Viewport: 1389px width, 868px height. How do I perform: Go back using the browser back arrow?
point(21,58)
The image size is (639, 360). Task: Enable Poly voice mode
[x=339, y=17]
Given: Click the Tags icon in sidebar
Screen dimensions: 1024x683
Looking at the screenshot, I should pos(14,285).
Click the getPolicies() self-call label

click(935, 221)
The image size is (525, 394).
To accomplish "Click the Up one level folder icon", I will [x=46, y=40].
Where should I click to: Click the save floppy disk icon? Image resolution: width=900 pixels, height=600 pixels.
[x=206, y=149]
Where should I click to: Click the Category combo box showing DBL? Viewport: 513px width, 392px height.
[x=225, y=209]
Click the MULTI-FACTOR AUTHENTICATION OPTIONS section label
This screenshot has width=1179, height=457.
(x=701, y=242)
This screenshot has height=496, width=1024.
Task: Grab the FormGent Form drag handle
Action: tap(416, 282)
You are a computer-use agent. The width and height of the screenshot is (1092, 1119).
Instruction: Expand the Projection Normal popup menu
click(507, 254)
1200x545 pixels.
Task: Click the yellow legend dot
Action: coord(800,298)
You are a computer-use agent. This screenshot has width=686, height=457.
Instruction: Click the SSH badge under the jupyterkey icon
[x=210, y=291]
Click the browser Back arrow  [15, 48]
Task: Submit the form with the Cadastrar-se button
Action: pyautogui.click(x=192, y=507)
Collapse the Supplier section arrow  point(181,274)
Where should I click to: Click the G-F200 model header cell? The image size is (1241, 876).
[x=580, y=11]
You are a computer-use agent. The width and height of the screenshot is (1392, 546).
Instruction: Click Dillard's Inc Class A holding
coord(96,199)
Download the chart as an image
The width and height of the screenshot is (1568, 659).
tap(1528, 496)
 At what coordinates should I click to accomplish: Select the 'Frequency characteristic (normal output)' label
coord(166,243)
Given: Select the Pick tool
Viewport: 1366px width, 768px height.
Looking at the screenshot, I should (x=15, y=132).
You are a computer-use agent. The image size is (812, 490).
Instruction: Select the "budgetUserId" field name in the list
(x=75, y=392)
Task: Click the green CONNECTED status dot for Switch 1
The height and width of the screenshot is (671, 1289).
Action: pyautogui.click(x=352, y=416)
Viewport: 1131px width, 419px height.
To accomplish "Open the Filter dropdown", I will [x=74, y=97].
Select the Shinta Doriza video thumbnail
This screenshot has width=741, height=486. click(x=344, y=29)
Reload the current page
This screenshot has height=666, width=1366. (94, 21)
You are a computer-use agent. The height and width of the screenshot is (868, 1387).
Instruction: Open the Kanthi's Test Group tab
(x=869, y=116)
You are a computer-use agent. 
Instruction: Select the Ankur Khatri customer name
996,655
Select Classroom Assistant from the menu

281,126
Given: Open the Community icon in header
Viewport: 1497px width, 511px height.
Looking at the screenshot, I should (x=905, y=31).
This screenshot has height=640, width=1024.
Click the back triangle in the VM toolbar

- The task -
All lines above that include the word "will" should be located and copied.

- Response box -
To accomplish "Click the Up one level folder icon", I will [x=46, y=40].
To accomplish "Open the Filter dropdown", I will [x=74, y=97].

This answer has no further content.